W11 Reflection: Entrepreneurial Journal
Measuring the Cost
What is your attitude toward money?
How can your view of money affect the way you live?
What rules are recommended for prospering?
Formula for Success
The way we can use the formula of success that Christ so eloquently taught us is "First, fill your mind with truth; second, fill your life with service; and third, fill your heart with love." (Formula for Success, Thomas S Monson, March 1996) I love how we can learn valuable lessons from the Savior as we try to apply them into our lives. It is a simple reminder that He is in the details of our lives. In this article Thomas S Monson tells a story of Hank Aaron, baseball's great homerun player of all time. He tell how love filles your heart and how Hank as a young boy wanted to drop out of school to pursue his baseball dream. He would always spend valuable time talking with his father in an old, abandoned car. "One day Hank said to his dad, “I’m going to quit school, Dad. I’m going to go to work so I can play baseball.” And Herbert Aaron said to his son, “My boy, I quit school because I had to, but you’re not going to quit school. Every morning of your young life I’ve put fifty cents on the table, that you might buy your lunch that day. And I take twenty-five cents with me, that I might buy my lunch. Your education means more to me than my lunch. I want you to have what I never had.” Hank Aaron said that every time he thought about that fifty-cent piece that his father put on the table every day, he thought how much that fifty cents meant to his father. It conveyed to him how much his schooling meant to his father. Hank Aaron said, “I never had too much difficulty staying in school when I reflected upon the love my father had for me. As a result of reflecting upon the love of my father, I obtained my schooling and played a lot of baseball.” That was putting it mildly from the greatest home run threat that ever stepped up to a baseball diamond—Henry Aaron." I just love how simple the lesson his father showed him by his example of love for his son. It was worth much more than his father's lunch for him to finish school.
Is Work/Life Balance Possible?
Yes, finding balance in work/life is possible if you want it. The struggle is to find joy as you are wanting something bad enough. making the choice to sacrifice time, energy, and family to do what you know to be right to help your family in ways that you will find beneficial in the most loving way will not be wasted.
Balancing Your Life and Career Successfully
Everything is possible if you want it.
We need to have dreams and want to give back what we are given. It is a blessing to keep trying and trying what you really love and want to do in this life. Make an impact to others in your life and it will drive you to continue to do better.
My dad - the greatest entrepreneur I know.
I have heard from so many different entrepreneurs that one wish they would have done differently was that they wished they would have made their family more of a priority instead of the work. Allowing to include your family in all that you do. Taking advertence of time with those who you love because they will always be there. In my life my dad ways self employed, there were a lot of times that he missed out on family trips or we would go pasted the time that was set to leave because he had to get all the work done before he could go away.
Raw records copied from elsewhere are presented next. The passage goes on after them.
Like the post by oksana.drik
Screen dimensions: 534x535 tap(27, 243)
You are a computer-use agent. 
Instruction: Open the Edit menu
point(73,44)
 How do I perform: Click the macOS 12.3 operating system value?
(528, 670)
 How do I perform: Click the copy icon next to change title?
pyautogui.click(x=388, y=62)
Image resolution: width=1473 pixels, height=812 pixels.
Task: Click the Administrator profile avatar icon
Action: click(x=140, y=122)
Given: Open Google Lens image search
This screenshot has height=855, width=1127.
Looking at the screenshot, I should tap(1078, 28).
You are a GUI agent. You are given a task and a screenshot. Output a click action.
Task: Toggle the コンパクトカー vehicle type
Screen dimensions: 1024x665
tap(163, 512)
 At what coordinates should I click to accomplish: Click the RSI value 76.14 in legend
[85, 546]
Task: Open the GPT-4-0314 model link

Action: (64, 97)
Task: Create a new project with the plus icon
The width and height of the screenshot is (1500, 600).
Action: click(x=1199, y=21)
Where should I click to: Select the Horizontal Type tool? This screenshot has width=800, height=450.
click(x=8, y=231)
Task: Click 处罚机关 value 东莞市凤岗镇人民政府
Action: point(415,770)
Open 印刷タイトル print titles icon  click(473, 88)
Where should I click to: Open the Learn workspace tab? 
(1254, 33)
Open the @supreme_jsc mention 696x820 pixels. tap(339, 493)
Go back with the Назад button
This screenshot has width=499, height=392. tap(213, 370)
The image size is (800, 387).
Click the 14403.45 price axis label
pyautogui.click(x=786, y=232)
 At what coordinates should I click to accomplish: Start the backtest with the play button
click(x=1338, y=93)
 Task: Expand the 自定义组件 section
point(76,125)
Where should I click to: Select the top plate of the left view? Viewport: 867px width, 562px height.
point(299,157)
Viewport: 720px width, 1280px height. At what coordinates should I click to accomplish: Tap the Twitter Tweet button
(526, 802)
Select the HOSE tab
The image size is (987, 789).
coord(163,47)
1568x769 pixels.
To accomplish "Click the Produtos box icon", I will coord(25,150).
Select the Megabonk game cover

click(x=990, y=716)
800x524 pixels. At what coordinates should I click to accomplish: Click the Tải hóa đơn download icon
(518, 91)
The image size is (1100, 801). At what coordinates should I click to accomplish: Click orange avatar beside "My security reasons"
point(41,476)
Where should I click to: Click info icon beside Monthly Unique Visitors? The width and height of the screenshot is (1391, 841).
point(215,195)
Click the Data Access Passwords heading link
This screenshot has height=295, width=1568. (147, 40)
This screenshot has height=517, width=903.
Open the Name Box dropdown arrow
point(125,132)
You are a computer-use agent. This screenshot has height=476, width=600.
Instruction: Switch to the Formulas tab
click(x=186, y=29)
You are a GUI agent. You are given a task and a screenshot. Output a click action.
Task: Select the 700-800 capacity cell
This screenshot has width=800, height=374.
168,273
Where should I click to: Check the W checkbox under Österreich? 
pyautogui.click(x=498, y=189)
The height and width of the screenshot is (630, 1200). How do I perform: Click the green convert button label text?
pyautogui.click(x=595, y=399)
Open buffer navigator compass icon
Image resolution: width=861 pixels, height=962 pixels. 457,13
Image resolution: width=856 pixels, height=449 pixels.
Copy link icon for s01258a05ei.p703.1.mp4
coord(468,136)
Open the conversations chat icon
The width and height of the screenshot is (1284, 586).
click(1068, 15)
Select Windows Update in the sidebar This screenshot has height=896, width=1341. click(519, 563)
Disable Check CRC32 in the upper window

We as his children saw the wear and tear he took in order that we could have a good life. He was always there for us when we needed him to be. He didn't like music concerts but he and mom were there. He didn't like sitting through plays but he was there because it interest us. He was there to show us how to work and what he was doing everyday but he also took the time to spend it with us. I remember when I was 10 years old, we took a trip to Disneyland, our first. He came with us for half the day and then he had to be back home for work the next day. I don't remember all the details but I do know that he tried to do his best to provide for us 6 kids, teach us the value of hard work, involve us in his work, and spend time that he really didn't have to do what we wanted and liked to do. He didn't always say in words how much we meant to him but in actions and a little nudge from mom, he would show us just how much we were to him. My dad is a great example of what owning your own business looks like, the struggles and triumphs, and the joy of doing what you know is right and teaching us those lessons that only he could teach us. I know he tried his hardest to balance work/life/family/church and everything else because he knew what was important to him.